Brief mindfulness-based intervention to improve clinician mindful behaviours and well-being at two US hospitals: a randomised controlled, mixed methods trial
M Todd Greene, Nathan Houchens, Virginia Sheffield, Prathit A Kulkarni, Karen E Fowler, David Clive, Molly Harrod, Martha Quinn, Barbara Trautner, Sanjay SaintBackground
Clinician burnout is prevalent and associated with poorer patient safety outcomes. Although mindfulness-based interventions can improve clinician resilience, most are time-intensive and not easily embedded into clinical workflows. We thus evaluated a brief mindfulness-based intervention designed to enhance mindful awareness and clinician well-being among physicians and nurses.
Setting
Two Veterans Affairs academic medical centres in (Ann Arbor, MI, USA) and (Houston, TX, USA).
Design
A randomised controlled, mixed methods study was conducted. Physicians and nurses were randomised to intervention or control at the team/unit level. Quantitative data were collected at baseline, 1 month and 7 months; qualitative interviews and group discussions explored acceptability and perceived impact.
Participants
A total of 456 clinicians were randomised and 343 consented to participate (170 intervention and 173 control).

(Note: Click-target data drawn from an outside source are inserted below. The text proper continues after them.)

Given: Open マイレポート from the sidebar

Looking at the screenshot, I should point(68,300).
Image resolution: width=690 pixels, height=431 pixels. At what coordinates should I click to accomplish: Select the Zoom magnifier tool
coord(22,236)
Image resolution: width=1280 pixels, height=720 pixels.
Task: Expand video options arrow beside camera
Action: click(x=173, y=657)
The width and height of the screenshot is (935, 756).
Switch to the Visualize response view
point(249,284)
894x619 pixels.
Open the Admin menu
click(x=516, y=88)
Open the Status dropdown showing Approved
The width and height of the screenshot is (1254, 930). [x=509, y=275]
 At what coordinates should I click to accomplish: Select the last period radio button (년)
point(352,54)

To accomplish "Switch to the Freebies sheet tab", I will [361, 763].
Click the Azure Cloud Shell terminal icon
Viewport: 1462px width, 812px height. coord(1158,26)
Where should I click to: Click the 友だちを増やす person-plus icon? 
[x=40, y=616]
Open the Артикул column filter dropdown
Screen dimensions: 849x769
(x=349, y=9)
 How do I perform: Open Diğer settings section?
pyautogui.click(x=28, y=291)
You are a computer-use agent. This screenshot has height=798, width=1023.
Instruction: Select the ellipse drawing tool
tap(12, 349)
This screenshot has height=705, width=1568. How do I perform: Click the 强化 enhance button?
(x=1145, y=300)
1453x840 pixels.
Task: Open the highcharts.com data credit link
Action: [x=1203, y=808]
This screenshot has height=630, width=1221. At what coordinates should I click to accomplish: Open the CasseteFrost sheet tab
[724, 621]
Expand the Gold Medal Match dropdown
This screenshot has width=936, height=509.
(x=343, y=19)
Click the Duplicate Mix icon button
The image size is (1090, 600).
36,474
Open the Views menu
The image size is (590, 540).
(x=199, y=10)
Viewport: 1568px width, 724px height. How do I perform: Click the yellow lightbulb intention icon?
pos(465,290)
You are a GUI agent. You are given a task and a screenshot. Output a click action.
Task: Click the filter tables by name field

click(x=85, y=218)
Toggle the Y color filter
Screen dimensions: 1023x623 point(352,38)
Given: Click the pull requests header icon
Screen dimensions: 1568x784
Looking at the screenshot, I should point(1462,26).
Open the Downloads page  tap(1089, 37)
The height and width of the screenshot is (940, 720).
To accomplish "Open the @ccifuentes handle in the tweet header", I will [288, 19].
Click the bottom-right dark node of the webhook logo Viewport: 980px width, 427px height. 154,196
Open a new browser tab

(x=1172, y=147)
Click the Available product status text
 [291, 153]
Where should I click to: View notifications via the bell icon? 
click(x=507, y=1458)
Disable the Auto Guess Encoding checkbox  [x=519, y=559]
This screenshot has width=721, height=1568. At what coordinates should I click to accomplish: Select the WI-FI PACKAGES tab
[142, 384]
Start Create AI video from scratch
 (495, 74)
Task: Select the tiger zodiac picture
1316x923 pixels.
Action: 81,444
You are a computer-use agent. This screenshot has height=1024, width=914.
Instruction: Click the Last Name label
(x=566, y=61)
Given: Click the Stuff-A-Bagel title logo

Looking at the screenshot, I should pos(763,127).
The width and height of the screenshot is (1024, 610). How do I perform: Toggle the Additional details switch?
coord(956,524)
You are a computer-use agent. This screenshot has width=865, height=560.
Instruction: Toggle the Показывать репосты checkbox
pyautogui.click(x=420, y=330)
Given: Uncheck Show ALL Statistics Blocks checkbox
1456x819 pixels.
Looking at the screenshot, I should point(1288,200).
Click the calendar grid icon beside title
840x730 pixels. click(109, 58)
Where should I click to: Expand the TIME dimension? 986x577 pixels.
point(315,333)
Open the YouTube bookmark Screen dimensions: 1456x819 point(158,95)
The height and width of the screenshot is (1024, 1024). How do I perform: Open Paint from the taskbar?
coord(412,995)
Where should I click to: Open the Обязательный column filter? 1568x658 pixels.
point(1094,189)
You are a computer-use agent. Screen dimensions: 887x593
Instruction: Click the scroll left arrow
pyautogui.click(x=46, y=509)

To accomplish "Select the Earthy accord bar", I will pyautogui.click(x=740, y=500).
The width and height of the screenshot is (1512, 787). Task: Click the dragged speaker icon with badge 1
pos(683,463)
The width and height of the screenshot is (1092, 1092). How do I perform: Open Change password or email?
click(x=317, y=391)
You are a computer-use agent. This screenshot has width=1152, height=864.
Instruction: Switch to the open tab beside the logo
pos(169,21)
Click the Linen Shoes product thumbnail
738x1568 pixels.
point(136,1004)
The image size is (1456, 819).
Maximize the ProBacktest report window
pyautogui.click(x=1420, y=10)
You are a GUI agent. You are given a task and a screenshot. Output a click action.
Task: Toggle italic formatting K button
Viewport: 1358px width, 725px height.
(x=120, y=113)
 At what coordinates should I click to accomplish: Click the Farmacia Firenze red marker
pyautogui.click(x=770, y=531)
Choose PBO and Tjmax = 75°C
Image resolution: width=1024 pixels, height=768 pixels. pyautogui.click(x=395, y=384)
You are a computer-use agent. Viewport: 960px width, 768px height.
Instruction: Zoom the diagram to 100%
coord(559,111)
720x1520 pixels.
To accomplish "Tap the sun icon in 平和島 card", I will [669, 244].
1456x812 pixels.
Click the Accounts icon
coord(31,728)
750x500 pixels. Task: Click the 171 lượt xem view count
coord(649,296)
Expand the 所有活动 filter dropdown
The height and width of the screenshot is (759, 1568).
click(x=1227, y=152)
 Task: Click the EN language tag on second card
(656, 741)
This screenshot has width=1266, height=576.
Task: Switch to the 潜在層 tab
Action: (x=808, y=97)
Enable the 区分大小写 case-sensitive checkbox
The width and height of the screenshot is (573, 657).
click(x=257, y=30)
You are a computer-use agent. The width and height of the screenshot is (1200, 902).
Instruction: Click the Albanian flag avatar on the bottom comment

Participants included attending and resident physicians and registered nurses working on inpatient general medicine wards.
Intervention
The intervention integrated mindfulness practice into routine hand hygiene moments. Components included self-directed online training and a brief facilitated group discussion led by site mindfulness champions. Control participants received no intervention.
Main outcome measures
Primary outcomes were self-reported mindfulness (Five Facet Mindfulness Questionnaire (FFMQ)—possible range 1-5, higher scores better) and well-being (Well-Being Index (WBI)—possible range −2 to 9, lower scores better).
Results
Clinicians highly engaged (completed modules and discussion) with the intervention showed significant increases in mindfulness (FFMQ) at 1 month (β=0.23; p< 0.001) and 7 months (β=0.23; p<0.001) versus controls. Well-being (WBI) improved modestly over time, with non-significant trends towards reduced distress in the intervention group. One hundred forty-eight clinicians participated in a group discussion and 16 in a semistructured interview. Qualitative findings indicated high acceptability and perceived benefits, including enhanced focus and calm, but identified time pressures and cultural barriers to sustained practice.
Conclusions
Embedding mindfulness into routine behaviours such as hand hygiene is feasible and improved clinicians’ mindful awareness, although it did not significantly improve well-being. Microinterventions that integrate mindfulness into clinical workflows may offer scalable approaches to support clinician presence, focus and mental resilience.